Now let's say we have this vector, which we'll call vector \( \mathbf{v} \). As you can see, this is an arrow drawn in space. Now what we can do is represent this as a position vector, and a position vector is simply a vector where the initial point is drawn at the origin. So, if we want to draw vector \( \mathbf{v} \) as a position vector, I just need to relocate this so the initial point is at the origin. And that right there is the position vector, and that's all there is to it. It's just moving your vector to the origin of the graph.

Now the question becomes, how can we write this vector with some kind of numbers? Well, we can see that we have some numbers here on the graph, and we can use these numbers to figure out what our vector is. Because what we do is we represent these vectors using component form, where we have an x-component and a y-component. And all these components do is tell you the length of the vector in the x and y directions. So you can see in the x-direction, we need to go 3 units to the right, so we'd have 3. And then in the y-direction, we need to go 2 units up, so we'd have 2. So this vector is (3,2), and that's all there is to it. As you can see, it's really straightforward.

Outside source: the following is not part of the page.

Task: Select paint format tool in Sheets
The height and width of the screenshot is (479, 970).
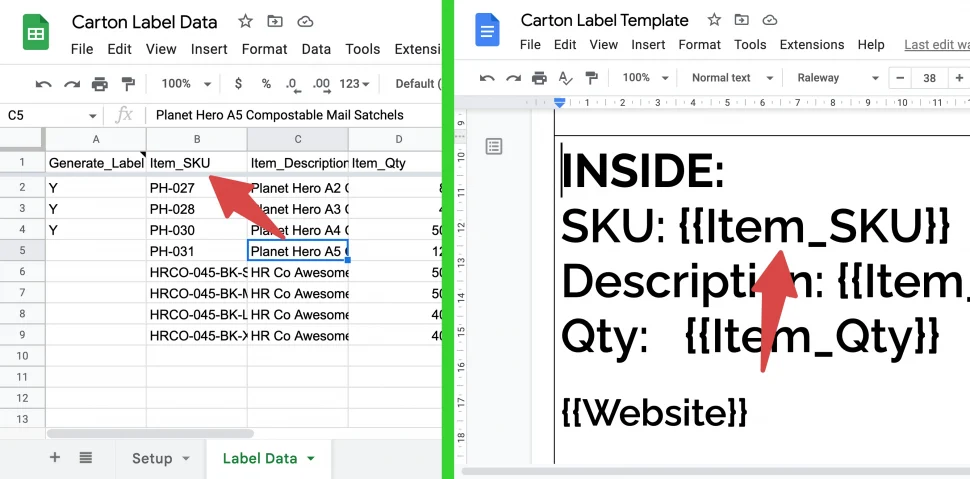Action: (128, 84)
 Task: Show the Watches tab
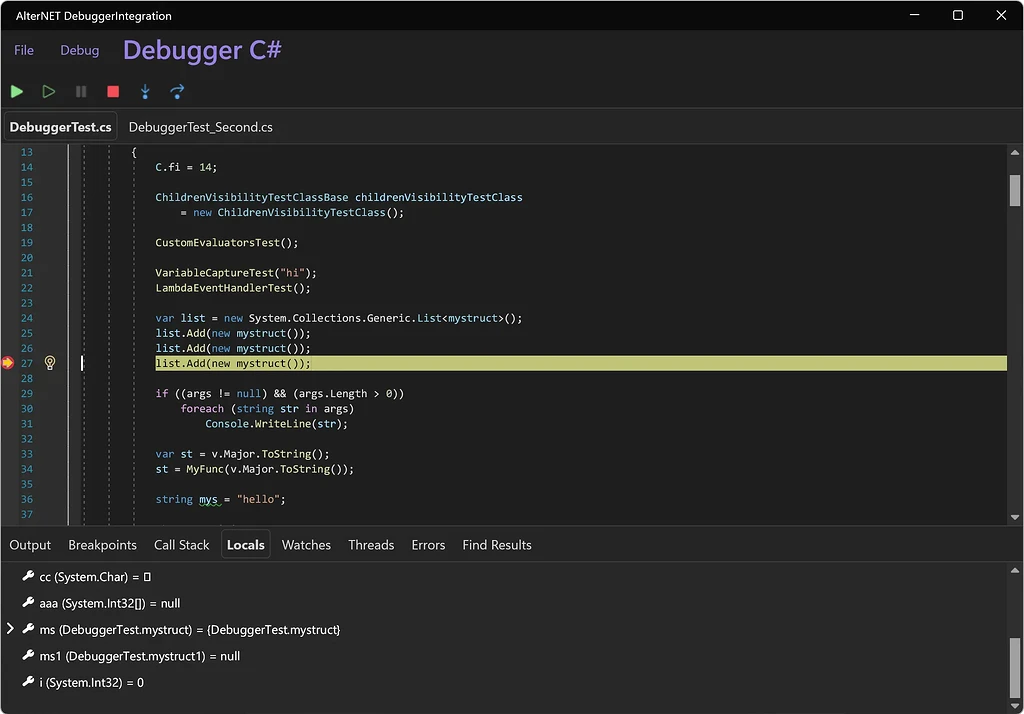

Now it turns out that there are also ways that you can represent these vectors if you don't have a position vector. So say that you were given some initial point of the vector, like a point right there, and then a terminal point over here. You could figure out what the vector is in component form by using this equation down here. And to really put this equation to use and understand it rather than just looking at it, let's actually try an example where we have to do this. So, in this example, we are told if a vector has initial (0,2,3) and a terminal (0,3,5), without drawing the vector, write the vector in component form. So we're not allowed to just graph this immediately and figure out what it looks like. What we need to do is use this equation to figure out what our vector is. But this equation is actually pretty simple to use. So all I need to do is recognize that our vector \( \mathbf{v} \) is going to be the difference in the x components, the difference in the y components.

So we can see that we have the final x minus the initial x, and then we're going to have the final y minus the initial y. Now I can see what these values are based on the points above. So if I go ahead and go to this first point, you see this first point is (0,2,3). I can see that the second point is (0,3,5). So I'm going to have for the x points is the difference between 3-2. So we're going to have 3 minus 2. And the reason that I put 3 first is that notice it's the final x minus the initial x. It's going to be 0.2 minus 0.1. So we have 3 minus 2, and then we're going to subtract the y-values. So the final y is 5, and the initial y is 3. This is what our vector is going to be. So we're going to have 3 minus 2 which is 1, and we're going to have 5 minus 3 which is 2. And that right there is the solution. That is vector \( \mathbf{v} \).

So this is how you can solve problems when you can't initially draw them or don't initially have some kind of graph of the vector. Now if we want to know what this vector looks like, we actually can use this graph just for reference. Well, I can see that our vector is (1,2). And if we draw this as a position vector, starting at the origin of our graph, we're going to go 1 to the right, and we're going to go 2 up. And that right there would be our vector \( \mathbf{v} \). So as you can see, whatever you're dealing with these types of vectors, you're going to have the x-component, which is how far we travel in the x-direction, and the y-component, which is how far we travel in the y-direction. And that's always going to be the case when using component form. So that is how you can represent vectors using numbers, and how you can draw position vectors which are at the origin of your graph. So hope you found this video helpful. Thanks for watching.